Mejores prácticas en el diseño de un programa de NPS

El Net Promoter Score (NPS en adelante) se ha convertido en el indicador más popular para evaluar la Experiencia de Cliente con servicios y productos.

Además, y desde una perspectiva histórica, el NPS representa un nuevo concepto para reforzar el desarrollo de la Experiencia de Cliente que supera al modelo de calidad de servicio (SERVQUAL). Este enfoque ha sido muy bien desarrollado por Pine & Gilmore (1999) 4 con su descripción del nuevo fenómeno de la Economía de la Experiencia. Lo que caracteriza a este entorno económico es que el consumidor ya no demanda productos o servicios de calidad, sino experiencias que conecten con sus emociones… y además, poder compartirlas con sus amigos. Es entonces, cuando las empresas se plantean cómo medir estas experiencias y emociones, cómo crear indicadores que pudiesen ir más allá de la satisfacción, mejorando su operatividad y utilidad para esta nueva realidad.

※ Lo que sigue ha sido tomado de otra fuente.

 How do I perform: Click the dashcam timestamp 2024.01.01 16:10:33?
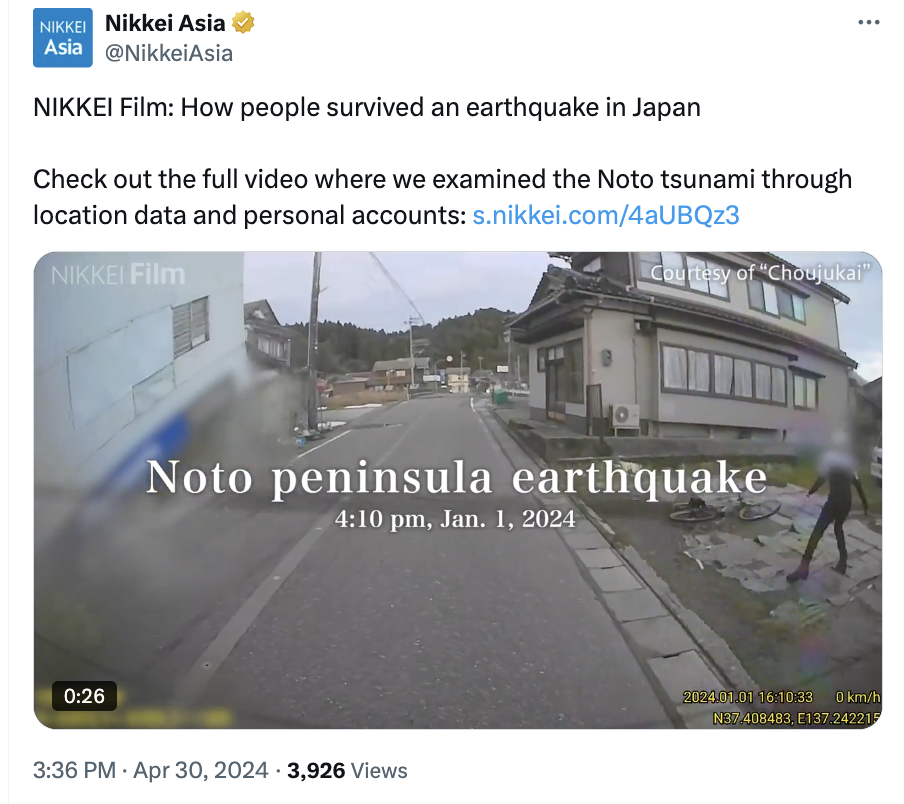coord(748,697)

Algunos intentos como los de Beyond Philosophy con su modelo “Emotional Signature” para cuantificar los efectos de las emociones en la Experiencia de Cliente, no logran alcanzar eficazmente el rango de “métrica de la experiencia”. Así, la aparición del NPS generó un gran interés, por su utilidad para valorar la parte que es más emocional de la lealtad: la recomendación a familiares y amigos.